IOS4 note 15 (chapter 14) views The window

The Window

The top of the view hierarchy is the app’s window. It is an instance of UIWindow (or your own subclass thereof), which is a UIView subclass. Your app should have exactly one main window. It occupies the entire screen and forms the background to, and the ultimate superview of, all your other visible views. Other views are visible by virtue of being subviews, at some depth, of your app’s window. (If your app can display views on an external screen, you’ll create an additional UIWindow to contain those views; but in this chapter I’ll behave as if there were just one screen, the device’s own screen,and just one window.) 

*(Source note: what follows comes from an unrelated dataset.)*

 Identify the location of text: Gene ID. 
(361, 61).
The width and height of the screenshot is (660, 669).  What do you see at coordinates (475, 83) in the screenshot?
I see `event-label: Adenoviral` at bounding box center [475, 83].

The project templates all generate your app’s window for you automatically. The window is a top-level nib object in the project’s main nib file. This nib file is loaded automatically as the app launches, and the window is instantiated. Another top-level nib object in the main nib file, representing the app delegate, has a window outlet pointing to the window. The app delegate instance, which is also generated as the app launches, thus points to the window through its window property. (It also retains the window, but it need not do so, as the window is also being retained by the UIApplication instance,

the nib’s owner.) The app delegate instance is sent the application:didFinishLaunchingWithOptions: delegate message by  the application  instance, and  in  turn  it sends  the window instance the makeKeyAndVisible message. This causes the window to appear and gives your app a visible manifestation. 

In theory, you could modify this process and generate your app’s UIWindow in some other way. For example, you could generate the UIWindow instance in code. Apple says to do this by saying:

UIWindow* aWindow = [[UIWindow alloc] initWithFrame:[[UIScreen mainScreen] bounds]];

By virtue of the project templates, the app delegate points to the window as the value of its window property; so any code in the app delegate class can refer to the window as self.window. Code elsewhere can also get a reference to the app’s window; here, I do it by way of the synthesized accessor:

UIWindow* theWindow = [[[UIApplication sharedApplication] delegate] window];

That code is unusual, though, and may require typecasting to quiet the compiler (because the class of the application’s delegate property is otherwise unknown). You’d be more likely to use the application’s keyWindow property:

UIWindow* theWindow = [[UIApplication sharedApplication] keyWindow];

An even more likely way to get a reference to your app’s window would be through a subview of the window, at any depth of the hierarchy. You are very  likely to have a reference to at least one such subview, and its window property points to the window that contains it, which is the app’s window. You can also use a UIView’s window property as  a way  of  asking whether  it  is  ultimately embedded  in  a window;  if  it  isn’t,  its window property is nil. A UIView whose window property is nil cannot be visible to the user.

Although your app will have exactly one primary window, it may generate other windows  of  which  you  are  not  conscious.  For  example,  if  you  put  up  an  alert  view (UIAlertView),  it  is displayed  in a secondary window  that  lies on  top of your app’s window; at that moment, this secondary window is the application’s keyWindow. You would not be conscious of this fact, however, unless you needed a reference to your app’s window while an alert was showing, which is unlikely.